Ella arqueó las cejas.
—Eso se debe al aire de la montaña.
Niémans continuó:
—Usted conocía sin duda a Rémy Caillois. ¿Cómo era?
Fanny contestó sin vacilar:
—Solitario. Introvertido. Arisco, incluso. Pero muy brillante. Cultivado hasta el vértigo. Un rumor corría por aquí… Se decía que había leído todos los libros de la biblioteca.
—¿Cree que ese rumor era fundado?
—Lo ignoro. Pero conocía a fondo la biblioteca. Era su antro, su refugio, su madriguera.
—El también era muy joven, ¿verdad?
—Había crecido en esta biblioteca. Su padre ya era el jefe de bibliotecarios de la facultad.
Niémans dio algunos pasos.
—No lo sabía. ¿Pertenecían también los Caillois a su «gran familia»?
—Desde luego que no. Al contrario, Rémy era hostil. A pesar de su cultura, nunca había obtenido los resultados que esperaba. Creo… en fin, supongo que tenía celos de nosotros.
—¿Cuál era su especialidad?
—Filosofía, me parece. Estaba terminando su tesis.
—¿Sobre qué tema?
—No tengo ni idea.
El comisario se calló. Escrutó las montañas, cada vez más soleadas. Parecían gigantes deslumbrados.
—Su padre —continuó—, ¿vive todavía?
—No. Desapareció hace varios años. Un accidente de alpinismo.
—¿Nada sospechoso por ese lado?
—¿Qué busca? Murió bajo una avalancha. La de la Grande Lance d'Allemond, en el 93. Es usted un poli, no cabe duda.
—Tenemos dos bibliotecarios alpinistas. Un padre y un hijo. Muertos ambos en las montañas. La coincidencia merece ser señalada, ¿no?
—Nada dice que Rémy haya sido asesinado en las montañas.
—Es cierto. Pero salió para una larga caminata la mañana del sábado. El asesino debió de sorprenderle en las alturas. Tal vez conocía su itinerario y…

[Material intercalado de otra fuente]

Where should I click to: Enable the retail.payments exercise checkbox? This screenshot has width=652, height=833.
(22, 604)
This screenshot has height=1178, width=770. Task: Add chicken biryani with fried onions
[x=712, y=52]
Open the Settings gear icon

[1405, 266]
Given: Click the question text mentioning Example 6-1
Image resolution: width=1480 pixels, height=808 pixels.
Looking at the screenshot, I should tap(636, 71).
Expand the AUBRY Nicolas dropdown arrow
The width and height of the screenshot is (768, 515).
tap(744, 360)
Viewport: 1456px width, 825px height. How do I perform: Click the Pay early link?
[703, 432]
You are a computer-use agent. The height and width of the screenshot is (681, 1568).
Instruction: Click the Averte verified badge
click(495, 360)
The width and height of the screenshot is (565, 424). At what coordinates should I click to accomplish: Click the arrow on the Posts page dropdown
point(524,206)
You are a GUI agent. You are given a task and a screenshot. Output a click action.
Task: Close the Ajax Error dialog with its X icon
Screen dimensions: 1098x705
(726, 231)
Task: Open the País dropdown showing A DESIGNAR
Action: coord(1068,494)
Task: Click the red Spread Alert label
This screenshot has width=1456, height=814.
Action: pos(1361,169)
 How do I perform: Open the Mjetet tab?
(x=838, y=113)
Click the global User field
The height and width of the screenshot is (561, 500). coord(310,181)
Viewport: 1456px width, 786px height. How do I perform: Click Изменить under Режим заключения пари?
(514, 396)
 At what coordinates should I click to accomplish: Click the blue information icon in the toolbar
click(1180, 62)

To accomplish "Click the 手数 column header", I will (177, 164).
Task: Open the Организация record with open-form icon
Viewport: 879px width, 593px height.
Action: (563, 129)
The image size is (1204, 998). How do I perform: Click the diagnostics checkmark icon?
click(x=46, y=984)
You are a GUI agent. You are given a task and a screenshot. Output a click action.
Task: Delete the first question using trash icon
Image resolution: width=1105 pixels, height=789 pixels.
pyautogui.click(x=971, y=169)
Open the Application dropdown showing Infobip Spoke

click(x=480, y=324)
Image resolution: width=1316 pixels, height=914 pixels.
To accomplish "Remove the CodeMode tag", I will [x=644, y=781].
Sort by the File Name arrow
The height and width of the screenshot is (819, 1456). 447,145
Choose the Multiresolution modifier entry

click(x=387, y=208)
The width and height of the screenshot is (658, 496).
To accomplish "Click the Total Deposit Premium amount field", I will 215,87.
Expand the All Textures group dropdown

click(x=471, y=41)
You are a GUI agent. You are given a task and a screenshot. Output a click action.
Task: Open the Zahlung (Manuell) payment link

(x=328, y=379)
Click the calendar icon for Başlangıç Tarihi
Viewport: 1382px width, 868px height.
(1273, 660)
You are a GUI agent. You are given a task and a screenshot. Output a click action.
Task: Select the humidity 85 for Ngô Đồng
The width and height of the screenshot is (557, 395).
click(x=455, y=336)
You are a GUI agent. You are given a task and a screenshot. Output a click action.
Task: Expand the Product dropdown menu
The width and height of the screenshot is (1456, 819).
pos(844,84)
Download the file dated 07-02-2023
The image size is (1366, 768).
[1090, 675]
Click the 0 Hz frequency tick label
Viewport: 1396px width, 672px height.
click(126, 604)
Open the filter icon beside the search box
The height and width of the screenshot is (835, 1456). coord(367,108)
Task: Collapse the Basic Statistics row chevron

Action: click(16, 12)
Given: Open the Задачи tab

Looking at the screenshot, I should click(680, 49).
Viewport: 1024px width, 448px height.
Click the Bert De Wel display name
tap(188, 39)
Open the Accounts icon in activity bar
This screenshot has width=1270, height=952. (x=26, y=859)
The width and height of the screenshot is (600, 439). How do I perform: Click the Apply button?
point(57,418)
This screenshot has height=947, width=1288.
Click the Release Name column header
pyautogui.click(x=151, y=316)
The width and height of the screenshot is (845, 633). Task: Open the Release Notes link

—Rémy no era de los que siguen un itinerario clásico. Ni de los que lo revelan a otros. Era un hombre muy… secreto.
Niémans se inclinó.
—Muchas gracias, señorita. Ya conoce la fórmula: si recuerda un detalle… puede ponerse en contacto conmigo en uno de estos números.
Niémans anotó los números de su móvil y de una sala que el rector le había asignado en la universidad; el policía prefería instalarse en la facultad que en la gendarmería.
Murmuró:
—Hasta pronto.
La joven no levantó los ojos. El policía ya se iba cuando ella dijo:
—¿Puedo hacerle una pregunta?
Le miraba fijamente con sus pupilas cristalinas. Niémans sintió una especie de malestar. Esos iris eran demasiado claros. Eran de cristal, de agua viva, cortantes como la escarcha.
—La escucho —respondió.
—Han dicho por la radio… En fin, ¿es cierto que era usted del equipo que mató a Jacques Mesrine?
—Era joven. Pero es cierto, sí.
—Me preguntaba… ¿Qué se siente después?
—¿Después de qué?
—Después de una historia semejante.
Niémans dio varios pasos hacia la muchacha. Ésta retrocedió instintivamente. Pero levantó la mirada con valentía, con arrogancia.
—Siempre me complacerá conversar con usted, Fanny. Pero nunca me oirá hablar de eso. Ni de lo que perdí aquel día.
Su interlocutora bajó los ojos. Dijo con voz sorda:
—Ya veo.
—No, no ve nada. Y es una gran suerte para usted.
Los gorgoteos del agua restallaban en su espalda. Niémans había pedido prestados unos zapatos de marcha a la gendarmería y subía ahora los escalones naturales de la pared, relativamente fáciles de escalar. Una vez llegado a la altura de la falla, el policía observó el estrecho orificio donde había sido descubierto el cuerpo. Escrutó con atención todos los lados de la pared rocosa. Con las manos protegidas por guantes de látex, buscaba huellas de pitones en la muralla.